Beykos, as it is known, starts from Küçüksu. A few steps away is Göksu. As the Kağıthane promenade loses its magnificence following the riots, Mahmud I builds an extravagant wooden waterfront house in Göksu. This waterfront house will change the destiny of Beykoz. Then, prairie coffee shops start popping up around Göksu. Daily promenades, boat trips, moon watching, stand-up shows, musical programs make Göksu one of the social centers of the city in the 17th century. Murad IV doesn’t remain indifferent to this unique district; he revives its periphery and renames it to Gümüş Servi (Silver Cypress).

Evliya Çelebi says in his travel book that, “The ninth of the mines inside Istanbul is the lime excavated from the mountains and stones at the promenade and entertainment region called Göksu Fort, and it is whiter than snow or milk, and is unique in the world. And the tenth mine is the red earth from Göksu.
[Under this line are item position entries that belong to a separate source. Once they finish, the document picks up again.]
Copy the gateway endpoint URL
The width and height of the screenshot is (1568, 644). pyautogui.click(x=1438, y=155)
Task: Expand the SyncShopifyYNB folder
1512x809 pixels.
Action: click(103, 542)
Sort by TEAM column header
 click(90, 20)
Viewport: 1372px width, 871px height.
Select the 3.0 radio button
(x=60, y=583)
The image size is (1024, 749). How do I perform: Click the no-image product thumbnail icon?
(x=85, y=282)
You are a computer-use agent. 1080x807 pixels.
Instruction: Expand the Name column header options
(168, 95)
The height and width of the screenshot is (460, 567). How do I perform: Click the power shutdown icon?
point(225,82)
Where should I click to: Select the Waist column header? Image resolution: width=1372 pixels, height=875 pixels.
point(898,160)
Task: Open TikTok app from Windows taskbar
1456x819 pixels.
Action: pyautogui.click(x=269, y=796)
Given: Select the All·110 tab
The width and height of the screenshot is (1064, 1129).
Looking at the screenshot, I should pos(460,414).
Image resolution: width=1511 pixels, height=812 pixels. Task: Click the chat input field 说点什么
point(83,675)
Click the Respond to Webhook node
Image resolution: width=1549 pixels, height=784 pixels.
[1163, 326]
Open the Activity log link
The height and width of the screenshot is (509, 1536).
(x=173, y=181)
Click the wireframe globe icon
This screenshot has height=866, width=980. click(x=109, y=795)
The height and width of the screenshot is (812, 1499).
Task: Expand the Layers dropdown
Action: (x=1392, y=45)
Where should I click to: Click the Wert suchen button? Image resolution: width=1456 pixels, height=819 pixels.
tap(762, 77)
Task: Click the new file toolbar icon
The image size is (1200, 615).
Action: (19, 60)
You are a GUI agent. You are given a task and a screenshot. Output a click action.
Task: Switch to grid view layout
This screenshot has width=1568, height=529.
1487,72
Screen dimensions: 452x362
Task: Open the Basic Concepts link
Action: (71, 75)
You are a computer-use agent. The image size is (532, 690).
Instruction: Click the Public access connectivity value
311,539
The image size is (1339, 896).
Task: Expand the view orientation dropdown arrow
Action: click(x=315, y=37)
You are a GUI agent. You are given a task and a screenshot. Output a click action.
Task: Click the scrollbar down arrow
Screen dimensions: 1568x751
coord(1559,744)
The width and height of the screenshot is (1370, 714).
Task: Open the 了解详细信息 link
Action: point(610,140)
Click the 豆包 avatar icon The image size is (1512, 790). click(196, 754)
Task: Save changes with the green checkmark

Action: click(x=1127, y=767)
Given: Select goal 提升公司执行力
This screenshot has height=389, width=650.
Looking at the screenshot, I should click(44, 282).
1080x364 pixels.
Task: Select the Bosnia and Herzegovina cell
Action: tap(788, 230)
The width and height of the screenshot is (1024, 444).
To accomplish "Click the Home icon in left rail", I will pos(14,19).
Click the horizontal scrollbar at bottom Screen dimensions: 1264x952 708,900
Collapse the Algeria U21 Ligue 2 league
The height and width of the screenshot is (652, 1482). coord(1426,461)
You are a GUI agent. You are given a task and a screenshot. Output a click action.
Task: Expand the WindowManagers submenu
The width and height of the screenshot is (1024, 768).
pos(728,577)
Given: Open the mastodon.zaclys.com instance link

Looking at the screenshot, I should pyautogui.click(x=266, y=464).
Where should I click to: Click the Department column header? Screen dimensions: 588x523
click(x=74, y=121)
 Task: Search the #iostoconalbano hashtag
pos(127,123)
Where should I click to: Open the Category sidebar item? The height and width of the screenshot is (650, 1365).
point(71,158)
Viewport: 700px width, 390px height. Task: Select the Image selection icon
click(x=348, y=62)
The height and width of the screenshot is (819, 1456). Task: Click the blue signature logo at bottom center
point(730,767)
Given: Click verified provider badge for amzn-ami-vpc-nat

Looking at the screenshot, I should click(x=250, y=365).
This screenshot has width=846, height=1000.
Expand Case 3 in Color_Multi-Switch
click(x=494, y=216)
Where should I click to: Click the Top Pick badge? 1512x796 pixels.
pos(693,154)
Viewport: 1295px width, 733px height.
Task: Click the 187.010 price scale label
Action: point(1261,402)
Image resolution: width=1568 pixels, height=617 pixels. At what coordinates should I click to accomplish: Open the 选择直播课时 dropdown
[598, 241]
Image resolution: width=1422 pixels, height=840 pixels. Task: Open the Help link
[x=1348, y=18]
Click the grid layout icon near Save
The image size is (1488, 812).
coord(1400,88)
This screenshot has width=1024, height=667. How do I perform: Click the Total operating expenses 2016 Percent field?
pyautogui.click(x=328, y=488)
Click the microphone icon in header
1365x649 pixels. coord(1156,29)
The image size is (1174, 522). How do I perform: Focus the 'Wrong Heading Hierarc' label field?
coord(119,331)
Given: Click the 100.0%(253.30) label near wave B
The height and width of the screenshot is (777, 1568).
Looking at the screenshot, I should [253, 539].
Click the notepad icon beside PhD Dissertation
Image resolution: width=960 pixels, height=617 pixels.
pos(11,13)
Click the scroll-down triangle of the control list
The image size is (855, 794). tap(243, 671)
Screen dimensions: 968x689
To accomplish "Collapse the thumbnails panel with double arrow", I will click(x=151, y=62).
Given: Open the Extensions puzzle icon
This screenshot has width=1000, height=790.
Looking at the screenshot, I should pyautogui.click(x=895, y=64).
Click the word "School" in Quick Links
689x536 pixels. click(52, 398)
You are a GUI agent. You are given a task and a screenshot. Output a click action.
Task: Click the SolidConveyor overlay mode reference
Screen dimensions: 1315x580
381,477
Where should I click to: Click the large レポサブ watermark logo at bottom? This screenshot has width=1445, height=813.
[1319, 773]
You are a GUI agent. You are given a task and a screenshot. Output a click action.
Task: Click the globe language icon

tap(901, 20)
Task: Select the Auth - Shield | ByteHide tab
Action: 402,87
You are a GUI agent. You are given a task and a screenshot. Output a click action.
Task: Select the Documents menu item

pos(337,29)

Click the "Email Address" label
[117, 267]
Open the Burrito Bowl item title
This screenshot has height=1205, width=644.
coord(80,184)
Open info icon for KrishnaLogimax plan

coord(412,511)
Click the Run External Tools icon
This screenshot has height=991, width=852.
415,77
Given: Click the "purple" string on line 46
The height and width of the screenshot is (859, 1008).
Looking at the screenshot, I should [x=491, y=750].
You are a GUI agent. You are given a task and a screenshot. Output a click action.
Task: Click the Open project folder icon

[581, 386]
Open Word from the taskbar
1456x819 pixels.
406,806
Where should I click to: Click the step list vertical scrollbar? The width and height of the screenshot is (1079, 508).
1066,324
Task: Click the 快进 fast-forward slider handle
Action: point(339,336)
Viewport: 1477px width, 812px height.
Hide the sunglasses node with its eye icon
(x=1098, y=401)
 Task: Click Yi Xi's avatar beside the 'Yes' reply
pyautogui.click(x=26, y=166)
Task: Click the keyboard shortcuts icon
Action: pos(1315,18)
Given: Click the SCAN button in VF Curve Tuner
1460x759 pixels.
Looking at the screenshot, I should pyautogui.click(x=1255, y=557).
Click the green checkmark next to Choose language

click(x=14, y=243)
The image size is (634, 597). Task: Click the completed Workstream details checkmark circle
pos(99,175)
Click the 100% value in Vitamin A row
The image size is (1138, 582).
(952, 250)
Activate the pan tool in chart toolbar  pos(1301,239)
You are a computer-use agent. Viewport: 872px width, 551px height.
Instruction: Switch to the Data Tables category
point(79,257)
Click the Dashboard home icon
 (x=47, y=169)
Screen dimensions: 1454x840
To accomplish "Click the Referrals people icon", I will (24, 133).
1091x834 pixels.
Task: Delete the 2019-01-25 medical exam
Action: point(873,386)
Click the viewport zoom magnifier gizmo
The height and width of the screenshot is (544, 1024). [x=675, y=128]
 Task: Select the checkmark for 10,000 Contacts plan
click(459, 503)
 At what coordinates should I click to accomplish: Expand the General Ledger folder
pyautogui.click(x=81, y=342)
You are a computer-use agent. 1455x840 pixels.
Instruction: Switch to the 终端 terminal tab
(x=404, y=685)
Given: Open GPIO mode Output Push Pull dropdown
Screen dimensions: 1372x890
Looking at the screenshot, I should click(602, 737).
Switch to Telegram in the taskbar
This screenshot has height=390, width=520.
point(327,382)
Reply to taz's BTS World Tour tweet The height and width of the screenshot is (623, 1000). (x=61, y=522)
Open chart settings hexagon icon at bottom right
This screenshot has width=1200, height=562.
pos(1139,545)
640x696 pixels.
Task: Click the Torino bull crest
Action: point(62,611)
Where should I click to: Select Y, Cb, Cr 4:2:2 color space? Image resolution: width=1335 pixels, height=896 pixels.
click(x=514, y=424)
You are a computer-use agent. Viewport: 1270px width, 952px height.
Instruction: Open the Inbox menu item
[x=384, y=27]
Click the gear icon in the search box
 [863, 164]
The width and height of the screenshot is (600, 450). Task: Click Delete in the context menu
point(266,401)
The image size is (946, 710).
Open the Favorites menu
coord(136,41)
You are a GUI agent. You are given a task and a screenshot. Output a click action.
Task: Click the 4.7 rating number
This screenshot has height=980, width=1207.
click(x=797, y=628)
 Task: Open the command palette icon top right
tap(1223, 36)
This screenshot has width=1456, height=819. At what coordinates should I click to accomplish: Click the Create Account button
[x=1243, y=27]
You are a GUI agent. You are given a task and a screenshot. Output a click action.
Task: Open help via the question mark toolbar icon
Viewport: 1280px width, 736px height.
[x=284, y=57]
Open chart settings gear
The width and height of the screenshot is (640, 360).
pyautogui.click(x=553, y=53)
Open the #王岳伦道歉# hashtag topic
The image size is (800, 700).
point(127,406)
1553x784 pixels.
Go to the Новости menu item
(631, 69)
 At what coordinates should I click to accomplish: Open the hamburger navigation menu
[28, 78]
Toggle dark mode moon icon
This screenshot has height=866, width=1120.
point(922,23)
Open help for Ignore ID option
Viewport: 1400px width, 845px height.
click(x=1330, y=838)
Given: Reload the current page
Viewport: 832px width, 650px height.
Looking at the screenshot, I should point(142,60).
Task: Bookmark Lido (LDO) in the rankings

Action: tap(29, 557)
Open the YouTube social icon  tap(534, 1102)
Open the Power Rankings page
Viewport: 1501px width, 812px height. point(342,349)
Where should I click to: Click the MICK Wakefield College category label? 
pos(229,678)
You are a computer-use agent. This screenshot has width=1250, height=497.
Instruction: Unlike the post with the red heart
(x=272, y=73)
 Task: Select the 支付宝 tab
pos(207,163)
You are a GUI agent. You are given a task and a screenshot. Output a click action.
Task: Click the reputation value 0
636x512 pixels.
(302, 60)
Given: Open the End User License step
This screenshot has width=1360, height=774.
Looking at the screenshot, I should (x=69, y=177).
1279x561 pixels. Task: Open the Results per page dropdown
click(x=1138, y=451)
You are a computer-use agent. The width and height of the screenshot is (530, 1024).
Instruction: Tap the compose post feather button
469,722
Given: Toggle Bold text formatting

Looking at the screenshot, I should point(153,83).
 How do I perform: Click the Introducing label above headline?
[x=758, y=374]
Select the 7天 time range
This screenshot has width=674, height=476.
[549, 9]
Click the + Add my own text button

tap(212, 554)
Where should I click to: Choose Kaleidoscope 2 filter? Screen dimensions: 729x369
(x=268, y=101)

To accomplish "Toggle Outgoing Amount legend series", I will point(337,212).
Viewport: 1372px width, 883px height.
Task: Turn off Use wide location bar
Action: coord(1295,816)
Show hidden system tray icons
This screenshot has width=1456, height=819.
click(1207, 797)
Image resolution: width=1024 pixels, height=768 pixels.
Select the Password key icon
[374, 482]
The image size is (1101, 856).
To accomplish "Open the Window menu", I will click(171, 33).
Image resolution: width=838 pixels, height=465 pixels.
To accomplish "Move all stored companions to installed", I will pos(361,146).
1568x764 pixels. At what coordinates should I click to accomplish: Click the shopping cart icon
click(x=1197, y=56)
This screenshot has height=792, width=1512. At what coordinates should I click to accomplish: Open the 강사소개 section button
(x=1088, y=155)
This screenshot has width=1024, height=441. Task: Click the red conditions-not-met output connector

This earth is used to make various cups, pans and pots.”

Nedim, Enderunlu Vasıf, and later, Recaizade Ekrem, Ahmet Rasim, Saffeti Ziya, Halit Ziya, Yahya Kemal, Abdülhak Şinasi, Pierre Loti, all mention Göksu extensively in their poems, songs and novels. Today, Göksu is still beautiful and a breathable district with a historical smell. The prairie that is partly preserved between the Küçüksu and Göksu rivers, Küçüksu Pavilion, its pier, many cute restaurants lined on Göksu’s shore, its potters, its corn, historical rope factory, Göksu resists the passage of time with its unfrayed narrative.